Die Bürgermeisterin hatte die Gruppe für diese Auszeichnung vorgeschlagen.
Benannt ist der Preis nach einem ehemaligen Häftling
des Konzentrationslagers Sachsenhausen.
Der Pädagoge und Politiker Franz Bobzien,
der von 1938 bis zu seinem Tod 1941 im KZ inhaftiert war,
hatte sich unter schwierigsten Bedingungen
vor allem für ausländische jugendliche Mitgefangene engagiert,
indem er ihnen unter anderem Sprachunterricht gab
und ihnen damit half, den Lageralltag besser zu bewältigen.
Zum fünften Mal hatten die Stadt Oranienburg
gemeinsam mit der dort ansässigen Gedenkstätte
und dem Museum Sachsenhausen diesen Preis ausgeschrieben.

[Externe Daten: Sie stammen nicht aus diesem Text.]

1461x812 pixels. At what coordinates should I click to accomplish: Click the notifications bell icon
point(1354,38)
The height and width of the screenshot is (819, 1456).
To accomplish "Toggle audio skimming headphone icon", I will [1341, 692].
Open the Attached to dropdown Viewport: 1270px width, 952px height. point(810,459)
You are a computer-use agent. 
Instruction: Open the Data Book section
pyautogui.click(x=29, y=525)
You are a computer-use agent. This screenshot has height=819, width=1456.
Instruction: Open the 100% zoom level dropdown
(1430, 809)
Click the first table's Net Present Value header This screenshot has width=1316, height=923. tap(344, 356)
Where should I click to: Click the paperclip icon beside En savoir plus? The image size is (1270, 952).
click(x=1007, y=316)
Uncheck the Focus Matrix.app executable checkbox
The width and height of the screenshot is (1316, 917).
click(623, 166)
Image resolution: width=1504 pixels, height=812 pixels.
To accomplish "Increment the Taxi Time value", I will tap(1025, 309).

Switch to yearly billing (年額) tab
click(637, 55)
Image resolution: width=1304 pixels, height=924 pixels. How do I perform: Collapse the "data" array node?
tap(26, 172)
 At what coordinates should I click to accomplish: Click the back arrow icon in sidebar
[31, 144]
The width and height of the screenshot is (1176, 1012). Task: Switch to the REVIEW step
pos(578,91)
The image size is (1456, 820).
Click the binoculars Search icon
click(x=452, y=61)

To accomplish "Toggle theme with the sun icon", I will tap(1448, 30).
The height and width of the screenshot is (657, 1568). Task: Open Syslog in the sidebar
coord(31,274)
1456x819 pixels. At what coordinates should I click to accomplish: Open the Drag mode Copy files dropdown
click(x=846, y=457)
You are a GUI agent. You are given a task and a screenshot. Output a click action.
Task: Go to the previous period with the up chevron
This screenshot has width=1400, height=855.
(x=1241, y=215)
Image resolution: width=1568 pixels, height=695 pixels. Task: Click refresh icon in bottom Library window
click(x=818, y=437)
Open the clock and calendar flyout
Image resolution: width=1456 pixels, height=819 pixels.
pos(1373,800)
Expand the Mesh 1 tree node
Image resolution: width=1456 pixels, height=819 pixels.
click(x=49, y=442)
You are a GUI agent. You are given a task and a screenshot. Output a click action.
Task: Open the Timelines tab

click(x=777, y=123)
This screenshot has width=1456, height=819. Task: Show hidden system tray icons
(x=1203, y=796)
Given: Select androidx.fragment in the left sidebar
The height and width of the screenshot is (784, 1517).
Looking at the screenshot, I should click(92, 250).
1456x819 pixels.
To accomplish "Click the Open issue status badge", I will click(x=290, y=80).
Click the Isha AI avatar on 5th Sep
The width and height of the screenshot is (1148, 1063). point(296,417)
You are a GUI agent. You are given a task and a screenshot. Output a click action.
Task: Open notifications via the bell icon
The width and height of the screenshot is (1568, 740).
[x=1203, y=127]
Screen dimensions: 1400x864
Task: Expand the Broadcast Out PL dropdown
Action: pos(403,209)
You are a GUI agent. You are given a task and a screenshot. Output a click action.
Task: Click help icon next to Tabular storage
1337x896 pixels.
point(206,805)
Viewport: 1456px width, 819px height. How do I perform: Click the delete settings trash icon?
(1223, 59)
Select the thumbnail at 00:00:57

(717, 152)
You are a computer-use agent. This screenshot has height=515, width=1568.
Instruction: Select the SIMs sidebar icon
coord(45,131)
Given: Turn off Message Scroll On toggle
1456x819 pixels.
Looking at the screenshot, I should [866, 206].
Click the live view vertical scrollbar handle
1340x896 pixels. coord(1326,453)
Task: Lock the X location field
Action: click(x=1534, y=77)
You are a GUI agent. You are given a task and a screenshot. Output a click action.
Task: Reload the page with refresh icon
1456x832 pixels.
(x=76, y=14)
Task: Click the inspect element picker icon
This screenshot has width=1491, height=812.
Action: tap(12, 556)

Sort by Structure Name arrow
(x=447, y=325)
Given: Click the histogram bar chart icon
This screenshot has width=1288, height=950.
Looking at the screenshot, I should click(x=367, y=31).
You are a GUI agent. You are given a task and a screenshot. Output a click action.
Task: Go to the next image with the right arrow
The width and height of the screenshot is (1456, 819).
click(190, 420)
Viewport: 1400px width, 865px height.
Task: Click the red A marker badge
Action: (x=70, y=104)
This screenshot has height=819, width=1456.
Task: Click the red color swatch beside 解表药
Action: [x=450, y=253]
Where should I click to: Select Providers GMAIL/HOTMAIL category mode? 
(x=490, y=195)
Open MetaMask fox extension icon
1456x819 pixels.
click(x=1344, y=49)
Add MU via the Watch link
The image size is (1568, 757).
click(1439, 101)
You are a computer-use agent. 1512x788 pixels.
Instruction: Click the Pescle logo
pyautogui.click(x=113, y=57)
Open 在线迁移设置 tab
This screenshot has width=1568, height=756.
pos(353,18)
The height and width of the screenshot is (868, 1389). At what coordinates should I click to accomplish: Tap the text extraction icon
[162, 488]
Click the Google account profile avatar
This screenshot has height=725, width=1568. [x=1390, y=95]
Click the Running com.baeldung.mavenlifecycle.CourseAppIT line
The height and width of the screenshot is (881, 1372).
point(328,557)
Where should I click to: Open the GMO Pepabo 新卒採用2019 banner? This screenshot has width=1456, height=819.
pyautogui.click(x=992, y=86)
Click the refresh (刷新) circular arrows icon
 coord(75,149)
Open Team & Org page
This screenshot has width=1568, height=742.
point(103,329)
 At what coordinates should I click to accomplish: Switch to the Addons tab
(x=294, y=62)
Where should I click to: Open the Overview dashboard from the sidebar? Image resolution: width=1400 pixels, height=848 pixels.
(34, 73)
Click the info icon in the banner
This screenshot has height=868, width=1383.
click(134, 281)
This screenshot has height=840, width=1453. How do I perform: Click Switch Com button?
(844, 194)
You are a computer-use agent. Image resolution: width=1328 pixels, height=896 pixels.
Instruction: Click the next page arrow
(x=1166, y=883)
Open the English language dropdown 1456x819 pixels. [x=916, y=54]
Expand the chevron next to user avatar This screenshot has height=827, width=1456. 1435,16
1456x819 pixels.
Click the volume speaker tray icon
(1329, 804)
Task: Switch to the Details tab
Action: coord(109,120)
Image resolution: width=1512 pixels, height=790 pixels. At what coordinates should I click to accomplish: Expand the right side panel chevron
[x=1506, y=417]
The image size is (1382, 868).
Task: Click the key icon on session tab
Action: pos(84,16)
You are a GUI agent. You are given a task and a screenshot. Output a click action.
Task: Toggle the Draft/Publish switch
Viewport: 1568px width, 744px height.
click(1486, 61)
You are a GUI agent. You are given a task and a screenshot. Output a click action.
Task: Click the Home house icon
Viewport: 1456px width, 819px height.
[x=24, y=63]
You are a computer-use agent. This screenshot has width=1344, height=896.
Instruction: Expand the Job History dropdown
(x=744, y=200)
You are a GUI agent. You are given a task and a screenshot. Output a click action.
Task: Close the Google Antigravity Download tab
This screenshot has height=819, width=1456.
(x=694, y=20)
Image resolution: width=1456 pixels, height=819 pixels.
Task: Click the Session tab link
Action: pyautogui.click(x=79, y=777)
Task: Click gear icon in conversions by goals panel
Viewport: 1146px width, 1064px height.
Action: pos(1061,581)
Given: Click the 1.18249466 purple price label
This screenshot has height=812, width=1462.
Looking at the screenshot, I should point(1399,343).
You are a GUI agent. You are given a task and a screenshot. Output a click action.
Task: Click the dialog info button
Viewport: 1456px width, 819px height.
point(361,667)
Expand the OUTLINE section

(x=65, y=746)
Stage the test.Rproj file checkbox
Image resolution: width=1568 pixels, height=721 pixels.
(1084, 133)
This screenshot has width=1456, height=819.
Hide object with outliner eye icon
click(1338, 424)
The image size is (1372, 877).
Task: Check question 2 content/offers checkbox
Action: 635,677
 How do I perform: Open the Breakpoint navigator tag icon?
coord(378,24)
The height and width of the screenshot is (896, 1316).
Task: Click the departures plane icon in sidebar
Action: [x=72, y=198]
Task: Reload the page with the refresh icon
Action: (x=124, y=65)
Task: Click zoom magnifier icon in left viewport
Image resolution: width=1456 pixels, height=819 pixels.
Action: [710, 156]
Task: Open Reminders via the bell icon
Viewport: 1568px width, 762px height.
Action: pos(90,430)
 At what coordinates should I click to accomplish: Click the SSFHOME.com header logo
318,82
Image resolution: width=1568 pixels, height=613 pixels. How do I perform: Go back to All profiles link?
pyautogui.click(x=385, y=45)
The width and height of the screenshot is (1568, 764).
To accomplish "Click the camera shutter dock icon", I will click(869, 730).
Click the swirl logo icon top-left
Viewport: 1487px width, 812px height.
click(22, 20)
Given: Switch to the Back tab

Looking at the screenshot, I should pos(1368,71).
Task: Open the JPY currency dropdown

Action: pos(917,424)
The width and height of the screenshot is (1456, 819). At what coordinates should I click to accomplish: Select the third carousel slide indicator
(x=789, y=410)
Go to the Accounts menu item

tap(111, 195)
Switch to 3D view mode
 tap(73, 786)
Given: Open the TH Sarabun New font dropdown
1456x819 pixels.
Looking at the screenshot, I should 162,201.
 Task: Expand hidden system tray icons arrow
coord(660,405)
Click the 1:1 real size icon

Er würdigt Initiativen in Berlin und Brandenburg,
die für Toleranz und Demokratie stehen,
gegen Fremdenfeindlichkeit gerichtet sind
und sich der Aufarbeitung des NS-Regimes widmen.
Die Preisverleihung fand anlässlich des 73. Jahrestages der Befreiung
des Konzentrationslagers Sachsenhausen an dem historischen Ort statt.